- [Problem to work on]: Scan the records below for the string "computer" and return every line where it appears.
BEGIN
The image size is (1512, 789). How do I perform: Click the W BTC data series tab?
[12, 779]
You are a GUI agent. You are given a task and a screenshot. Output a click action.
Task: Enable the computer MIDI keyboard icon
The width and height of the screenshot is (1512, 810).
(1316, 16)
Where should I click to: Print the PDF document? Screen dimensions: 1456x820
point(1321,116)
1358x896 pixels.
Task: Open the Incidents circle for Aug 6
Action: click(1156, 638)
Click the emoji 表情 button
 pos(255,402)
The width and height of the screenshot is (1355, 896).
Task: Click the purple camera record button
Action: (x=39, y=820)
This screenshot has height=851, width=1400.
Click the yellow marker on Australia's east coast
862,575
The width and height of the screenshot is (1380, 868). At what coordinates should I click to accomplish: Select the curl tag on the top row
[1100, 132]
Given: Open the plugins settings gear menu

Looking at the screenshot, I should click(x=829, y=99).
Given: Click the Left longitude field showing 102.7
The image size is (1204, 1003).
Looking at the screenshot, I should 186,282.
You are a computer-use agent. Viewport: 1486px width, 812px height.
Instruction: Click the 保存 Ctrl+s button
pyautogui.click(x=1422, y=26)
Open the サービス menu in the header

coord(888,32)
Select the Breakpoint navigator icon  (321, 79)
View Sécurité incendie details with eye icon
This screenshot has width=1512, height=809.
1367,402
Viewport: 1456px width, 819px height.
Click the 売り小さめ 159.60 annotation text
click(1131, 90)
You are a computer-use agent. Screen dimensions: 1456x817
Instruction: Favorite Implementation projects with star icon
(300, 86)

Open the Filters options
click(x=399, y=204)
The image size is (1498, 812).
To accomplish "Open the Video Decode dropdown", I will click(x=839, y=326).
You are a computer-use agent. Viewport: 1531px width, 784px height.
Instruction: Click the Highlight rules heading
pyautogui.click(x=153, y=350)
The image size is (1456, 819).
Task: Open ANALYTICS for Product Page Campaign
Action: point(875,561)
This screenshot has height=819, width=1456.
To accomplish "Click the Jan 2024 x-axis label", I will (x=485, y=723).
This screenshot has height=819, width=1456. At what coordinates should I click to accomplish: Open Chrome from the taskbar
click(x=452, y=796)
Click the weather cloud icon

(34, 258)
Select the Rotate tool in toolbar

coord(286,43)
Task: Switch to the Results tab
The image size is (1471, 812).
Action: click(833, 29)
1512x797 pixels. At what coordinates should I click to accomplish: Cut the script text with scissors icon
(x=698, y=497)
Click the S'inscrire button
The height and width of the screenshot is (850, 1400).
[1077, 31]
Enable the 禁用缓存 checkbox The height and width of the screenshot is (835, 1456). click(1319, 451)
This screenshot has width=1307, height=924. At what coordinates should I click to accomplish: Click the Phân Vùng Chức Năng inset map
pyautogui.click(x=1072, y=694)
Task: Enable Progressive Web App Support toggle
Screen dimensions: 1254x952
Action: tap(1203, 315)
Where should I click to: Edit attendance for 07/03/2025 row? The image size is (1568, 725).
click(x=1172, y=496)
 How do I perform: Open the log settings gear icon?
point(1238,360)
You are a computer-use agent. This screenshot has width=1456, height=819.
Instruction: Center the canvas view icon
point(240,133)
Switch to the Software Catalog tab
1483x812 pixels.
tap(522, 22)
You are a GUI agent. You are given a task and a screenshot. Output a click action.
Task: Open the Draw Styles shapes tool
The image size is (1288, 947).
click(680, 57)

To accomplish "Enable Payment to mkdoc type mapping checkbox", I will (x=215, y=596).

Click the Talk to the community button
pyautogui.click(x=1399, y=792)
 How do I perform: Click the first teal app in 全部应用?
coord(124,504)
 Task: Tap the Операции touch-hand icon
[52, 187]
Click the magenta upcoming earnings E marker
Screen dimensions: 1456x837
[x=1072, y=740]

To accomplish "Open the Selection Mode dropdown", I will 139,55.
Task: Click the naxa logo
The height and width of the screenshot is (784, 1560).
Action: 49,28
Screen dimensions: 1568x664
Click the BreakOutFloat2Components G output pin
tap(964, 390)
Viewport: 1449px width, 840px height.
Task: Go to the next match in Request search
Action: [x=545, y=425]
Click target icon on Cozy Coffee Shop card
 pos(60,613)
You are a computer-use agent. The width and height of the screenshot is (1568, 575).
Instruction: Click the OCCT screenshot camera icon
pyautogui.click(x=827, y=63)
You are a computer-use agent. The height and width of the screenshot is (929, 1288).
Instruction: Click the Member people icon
END
- [Exercise output]:
Task: Enable the computer MIDI keyboard icon
You are a computer-use agent. Viewport: 1486px width, 812px height.
You are a computer-use agent. Screen dimensions: 1456x817
You are a computer-use agent. Viewport: 1531px width, 784px height.
You are a computer-use agent. This screenshot has width=1456, height=819.
You are a computer-use agent. The width and height of the screenshot is (1568, 575).
You are a computer-use agent. The height and width of the screenshot is (929, 1288).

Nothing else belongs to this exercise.